■ Problem requirements
Output every line of the records below as a JSON list of strings, one string per line, leaving out blank lines.

┌──

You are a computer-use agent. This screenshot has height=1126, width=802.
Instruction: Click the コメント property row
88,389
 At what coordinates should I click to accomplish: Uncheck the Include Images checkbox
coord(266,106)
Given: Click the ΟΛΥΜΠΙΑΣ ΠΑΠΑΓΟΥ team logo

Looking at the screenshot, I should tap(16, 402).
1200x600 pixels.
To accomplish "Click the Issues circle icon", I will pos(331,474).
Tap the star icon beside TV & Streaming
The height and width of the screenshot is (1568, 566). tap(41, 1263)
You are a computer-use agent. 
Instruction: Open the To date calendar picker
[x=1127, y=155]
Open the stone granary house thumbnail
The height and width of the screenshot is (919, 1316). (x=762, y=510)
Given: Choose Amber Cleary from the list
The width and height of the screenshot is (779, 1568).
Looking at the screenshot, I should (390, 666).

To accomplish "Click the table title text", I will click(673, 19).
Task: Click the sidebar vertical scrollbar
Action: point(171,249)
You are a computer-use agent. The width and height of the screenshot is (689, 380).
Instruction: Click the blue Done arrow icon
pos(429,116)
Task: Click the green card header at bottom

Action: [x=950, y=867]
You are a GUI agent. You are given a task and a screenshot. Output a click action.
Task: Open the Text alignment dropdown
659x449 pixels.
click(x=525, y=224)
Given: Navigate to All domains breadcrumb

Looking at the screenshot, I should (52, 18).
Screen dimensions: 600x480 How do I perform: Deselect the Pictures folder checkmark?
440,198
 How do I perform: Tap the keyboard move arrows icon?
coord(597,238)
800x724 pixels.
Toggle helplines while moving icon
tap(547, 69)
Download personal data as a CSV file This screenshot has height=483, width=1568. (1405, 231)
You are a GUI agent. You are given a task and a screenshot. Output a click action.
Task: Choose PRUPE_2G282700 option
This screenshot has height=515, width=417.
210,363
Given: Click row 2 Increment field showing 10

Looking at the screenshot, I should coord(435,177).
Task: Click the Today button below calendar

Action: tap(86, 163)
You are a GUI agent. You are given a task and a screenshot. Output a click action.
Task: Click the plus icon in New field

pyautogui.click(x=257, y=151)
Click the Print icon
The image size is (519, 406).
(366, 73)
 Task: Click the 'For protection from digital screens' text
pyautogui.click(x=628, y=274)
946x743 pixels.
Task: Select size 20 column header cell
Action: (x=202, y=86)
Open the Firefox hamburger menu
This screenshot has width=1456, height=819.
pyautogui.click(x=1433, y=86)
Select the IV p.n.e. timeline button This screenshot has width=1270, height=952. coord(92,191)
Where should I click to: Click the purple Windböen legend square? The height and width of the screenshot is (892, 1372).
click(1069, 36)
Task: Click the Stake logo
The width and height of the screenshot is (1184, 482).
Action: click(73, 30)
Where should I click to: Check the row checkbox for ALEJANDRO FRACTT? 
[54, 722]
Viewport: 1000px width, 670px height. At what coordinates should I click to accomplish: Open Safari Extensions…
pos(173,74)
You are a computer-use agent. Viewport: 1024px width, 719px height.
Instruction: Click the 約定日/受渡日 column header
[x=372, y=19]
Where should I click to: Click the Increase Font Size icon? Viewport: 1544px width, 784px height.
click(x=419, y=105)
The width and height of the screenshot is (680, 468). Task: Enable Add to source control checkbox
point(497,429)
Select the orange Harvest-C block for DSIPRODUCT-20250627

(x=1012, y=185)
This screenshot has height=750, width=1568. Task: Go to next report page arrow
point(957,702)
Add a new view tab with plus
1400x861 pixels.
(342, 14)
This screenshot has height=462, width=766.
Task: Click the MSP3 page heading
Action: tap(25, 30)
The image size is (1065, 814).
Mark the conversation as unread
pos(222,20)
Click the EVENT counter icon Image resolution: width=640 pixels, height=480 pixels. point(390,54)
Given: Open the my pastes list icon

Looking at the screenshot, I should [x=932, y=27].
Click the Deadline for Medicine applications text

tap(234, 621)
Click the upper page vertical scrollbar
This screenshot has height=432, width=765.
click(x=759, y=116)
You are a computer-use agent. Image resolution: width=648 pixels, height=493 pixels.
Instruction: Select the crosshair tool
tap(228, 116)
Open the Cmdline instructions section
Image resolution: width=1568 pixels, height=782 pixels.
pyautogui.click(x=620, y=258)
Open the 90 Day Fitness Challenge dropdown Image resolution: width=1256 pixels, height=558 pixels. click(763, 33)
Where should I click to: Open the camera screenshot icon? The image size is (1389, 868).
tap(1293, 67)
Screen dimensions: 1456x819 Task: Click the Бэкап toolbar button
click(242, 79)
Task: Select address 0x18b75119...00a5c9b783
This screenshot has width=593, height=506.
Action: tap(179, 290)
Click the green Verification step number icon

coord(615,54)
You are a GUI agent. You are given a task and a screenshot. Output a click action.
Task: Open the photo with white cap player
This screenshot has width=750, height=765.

└──

■ Answer
[
  "You are a computer-use agent. This screenshot has height=1126, width=802.",
  "Instruction: Click the コメント property row",
  "88,389",
  " At what coordinates should I click to accomplish: Uncheck the Include Images checkbox",
  "coord(266,106)",
  "Given: Click the ΟΛΥΜΠΙΑΣ ΠΑΠΑΓΟΥ team logo",
  "Looking at the screenshot, I should tap(16, 402).",
  "1200x600 pixels.",
  "To accomplish \"Click the Issues circle icon\", I will pos(331,474).",
  "Tap the star icon beside TV & Streaming",
  "The height and width of the screenshot is (1568, 566). tap(41, 1263)",
  "You are a computer-use agent. ",
  "Instruction: Open the To date calendar picker",
  "[x=1127, y=155]",
  "Open the stone granary house thumbnail",
  "The height and width of the screenshot is (919, 1316). (x=762, y=510)",
  "Given: Choose Amber Cleary from the list",
  "The width and height of the screenshot is (779, 1568).",
  "Looking at the screenshot, I should (390, 666).",
  "To accomplish \"Click the table title text\", I will click(673, 19).",
  "Task: Click the sidebar vertical scrollbar",
  "Action: point(171,249)",
  "You are a computer-use agent. The width and height of the screenshot is (689, 380).",
  "Instruction: Click the blue Done arrow icon",
  "pos(429,116)",
  "Task: Click the green card header at bottom",
  "Action: [x=950, y=867]",
  "You are a GUI agent. You are given a task and a screenshot. Output a click action.",
  "Task: Open the Text alignment dropdown",
  "659x449 pixels.",
  "click(x=525, y=224)",
  "Given: Navigate to All domains breadcrumb",
  "Looking at the screenshot, I should (52, 18).",
  "Screen dimensions: 600x480 How do I perform: Deselect the Pictures folder checkmark?",
  "440,198",
  " How do I perform: Tap the keyboard move arrows icon?",
  "coord(597,238)",
  "800x724 pixels.",
  "Toggle helplines while moving icon",
  "tap(547, 69)",
  "Download personal data as a CSV file This screenshot has height=483, width=1568. (1405, 231)",
  "You are a GUI agent. You are given a task and a screenshot. Output a click action.",
  "Task: Choose PRUPE_2G282700 option",
  "This screenshot has height=515, width=417.",
  "210,363",
  "Given: Click row 2 Increment field showing 10",
  "Looking at the screenshot, I should coord(435,177).",
  "Task: Click the Today button below calendar",
  "Action: tap(86, 163)",
  "You are a GUI agent. You are given a task and a screenshot. Output a click action.",
  "Task: Click the plus icon in New field",
  "pyautogui.click(x=257, y=151)",
  "Click the Print icon",
  "The image size is (519, 406).",
  "(366, 73)",
  " Task: Click the 'For protection from digital screens' text",
  "pyautogui.click(x=628, y=274)",
  "946x743 pixels.",
  "Task: Select size 20 column header cell",
  "Action: (x=202, y=86)",
  "Open the Firefox hamburger menu",
  "This screenshot has width=1456, height=819.",
  "pyautogui.click(x=1433, y=86)",
  "Select the IV p.n.e. timeline button This screenshot has width=1270, height=952. coord(92,191)",
  "Where should I click to: Click the purple Windböen legend square? The height and width of the screenshot is (892, 1372).",
  "click(1069, 36)",
  "Task: Click the Stake logo",
  "The width and height of the screenshot is (1184, 482).",
  "Action: click(73, 30)",
  "Where should I click to: Check the row checkbox for ALEJANDRO FRACTT? ",
  "[54, 722]",
  "Viewport: 1000px width, 670px height. At what coordinates should I click to accomplish: Open Safari Extensions…",
  "pos(173,74)",
  "You are a computer-use agent. Viewport: 1024px width, 719px height.",
  "Instruction: Click the 約定日/受渡日 column header",
  "[x=372, y=19]",
  "Where should I click to: Click the Increase Font Size icon? Viewport: 1544px width, 784px height.",
  "click(x=419, y=105)",
  "The width and height of the screenshot is (680, 468). Task: Enable Add to source control checkbox",
  "point(497,429)",
  "Select the orange Harvest-C block for DSIPRODUCT-20250627",
  "(x=1012, y=185)",
  "This screenshot has height=750, width=1568. Task: Go to next report page arrow",
  "point(957,702)",
  "Add a new view tab with plus",
  "1400x861 pixels.",
  "(342, 14)",
  "This screenshot has height=462, width=766.",
  "Task: Click the MSP3 page heading",
  "Action: tap(25, 30)",
  "The image size is (1065, 814).",
  "Mark the conversation as unread",
  "pos(222,20)",
  "Click the EVENT counter icon Image resolution: width=640 pixels, height=480 pixels. point(390,54)",
  "Given: Open the my pastes list icon",
  "Looking at the screenshot, I should [x=932, y=27].",
  "Click the Deadline for Medicine applications text",
  "tap(234, 621)",
  "Click the upper page vertical scrollbar",
  "This screenshot has height=432, width=765.",
  "click(x=759, y=116)",
  "You are a computer-use agent. Image resolution: width=648 pixels, height=493 pixels.",
  "Instruction: Select the crosshair tool",
  "tap(228, 116)",
  "Open the Cmdline instructions section",
  "Image resolution: width=1568 pixels, height=782 pixels.",
  "pyautogui.click(x=620, y=258)",
  "Open the 90 Day Fitness Challenge dropdown Image resolution: width=1256 pixels, height=558 pixels. click(763, 33)",
  "Where should I click to: Open the camera screenshot icon? The image size is (1389, 868).",
  "tap(1293, 67)",
  "Screen dimensions: 1456x819 Task: Click the Бэкап toolbar button",
  "click(242, 79)",
  "Task: Select address 0x18b75119...00a5c9b783",
  "This screenshot has width=593, height=506.",
  "Action: tap(179, 290)",
  "Click the green Verification step number icon",
  "coord(615,54)",
  "You are a GUI agent. You are given a task and a screenshot. Output a click action.",
  "Task: Open the photo with white cap player",
  "This screenshot has width=750, height=765."
]